§ WHAT IS EXPECTED: Scan the records and identify every line in which the string "computer" occurs, then return those lines.

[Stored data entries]
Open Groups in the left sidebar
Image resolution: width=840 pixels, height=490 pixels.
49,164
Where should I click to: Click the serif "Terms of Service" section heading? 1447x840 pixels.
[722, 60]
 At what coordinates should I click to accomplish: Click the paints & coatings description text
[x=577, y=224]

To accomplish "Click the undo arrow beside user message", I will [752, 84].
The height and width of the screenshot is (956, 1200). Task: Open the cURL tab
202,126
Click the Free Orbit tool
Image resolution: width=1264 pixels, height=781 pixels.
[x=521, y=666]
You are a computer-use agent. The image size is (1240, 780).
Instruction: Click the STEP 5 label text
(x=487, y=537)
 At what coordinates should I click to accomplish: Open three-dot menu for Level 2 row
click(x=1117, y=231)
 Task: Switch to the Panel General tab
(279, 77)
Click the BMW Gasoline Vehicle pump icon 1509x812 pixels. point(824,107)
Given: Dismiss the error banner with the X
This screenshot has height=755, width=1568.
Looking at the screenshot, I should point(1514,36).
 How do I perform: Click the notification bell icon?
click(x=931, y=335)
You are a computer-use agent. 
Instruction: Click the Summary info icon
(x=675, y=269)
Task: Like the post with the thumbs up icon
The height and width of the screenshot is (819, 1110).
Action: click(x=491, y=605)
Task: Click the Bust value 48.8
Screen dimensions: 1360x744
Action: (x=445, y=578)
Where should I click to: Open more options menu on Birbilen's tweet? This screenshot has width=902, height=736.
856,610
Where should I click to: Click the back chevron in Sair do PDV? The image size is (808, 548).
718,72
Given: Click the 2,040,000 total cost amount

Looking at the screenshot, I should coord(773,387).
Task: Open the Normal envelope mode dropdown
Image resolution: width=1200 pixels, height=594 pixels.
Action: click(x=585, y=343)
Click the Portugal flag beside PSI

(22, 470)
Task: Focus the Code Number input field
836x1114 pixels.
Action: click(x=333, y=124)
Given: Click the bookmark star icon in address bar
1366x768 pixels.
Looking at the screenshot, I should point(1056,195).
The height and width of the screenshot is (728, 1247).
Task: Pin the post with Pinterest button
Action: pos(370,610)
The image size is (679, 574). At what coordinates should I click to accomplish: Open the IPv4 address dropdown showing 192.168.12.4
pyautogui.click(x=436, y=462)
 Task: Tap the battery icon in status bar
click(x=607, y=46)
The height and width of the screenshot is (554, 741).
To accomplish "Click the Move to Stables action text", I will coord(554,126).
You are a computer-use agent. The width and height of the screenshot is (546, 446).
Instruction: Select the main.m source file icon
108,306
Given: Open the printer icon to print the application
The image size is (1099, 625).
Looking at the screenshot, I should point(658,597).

§ TASK RESULT:
You are a computer-use agent. The image size is (1240, 780).
You are a computer-use agent. 
You are a computer-use agent. The width and height of the screenshot is (546, 446).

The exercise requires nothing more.